Литмир - Электронная Библиотека
A
A

Ему было семь, когда ранним августовским утром у матери отказали легкие. Мать работала на химическом заводе. В ту пору, как впоследствии выяснил Уве, мало что знали о дыхательных путях и технике безопасности. Да и дымила мать как паровоз. Как раз это воспоминание четко врезалось в память: как каждую субботу мать садилась у кухонного окна в их хибарке на городской окраине и, окутанная сизым табачным облаком, любовалась утренней зорькой. Иногда пела, тогда Уве забирался под окно с учебником математики на коленях и слушал, это он тоже хорошо помнит. Пусть голос у нее был сипловат и в ноты мать попадала далеко не всегда, Уве любил ее слушать.

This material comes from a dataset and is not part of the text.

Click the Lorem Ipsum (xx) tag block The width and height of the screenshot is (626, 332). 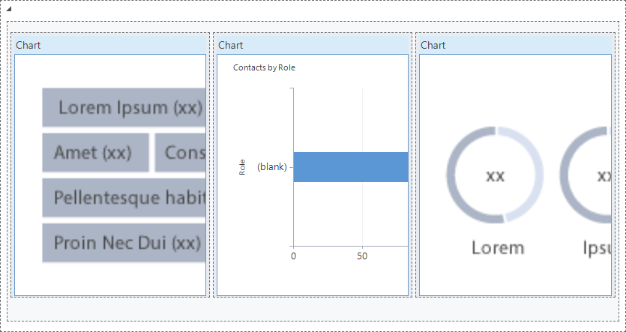pyautogui.click(x=124, y=107)
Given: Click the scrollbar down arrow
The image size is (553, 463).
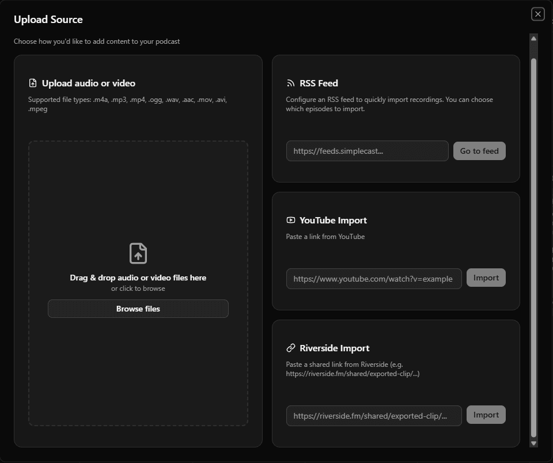Looking at the screenshot, I should click(533, 443).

Отец его работал на железной дороге. Заскорузлые, точно воловья кожа, исполосованная ножом, ладони, по лицу пролегли глубокие борозды – когда отец трудился, пот ручьями стекал по ним на грудь. Волосы жидкие, тело хлипкое, только мышцы на руках такие мощные, словно высечены из гранита. Однажды родители взяли маленького Уве на какой-то праздник, устроенный одним железнодорожником, товарищем отца. Отец пил пиво, когда кто-то из гостей предложил остальным бороться на руках. На лавку против отца садились такие шкафы, каких Уве отродясь не видывал. В каждом добрых два центнера весу. Всех их отец одолел. А позже – вечером, когда возвращались домой, отец, положив руку Уве на плечи, сказал: «Запомни: только дурак думает, что сила и габариты – это одно и то же». Уве запомнил это на всю жизнь.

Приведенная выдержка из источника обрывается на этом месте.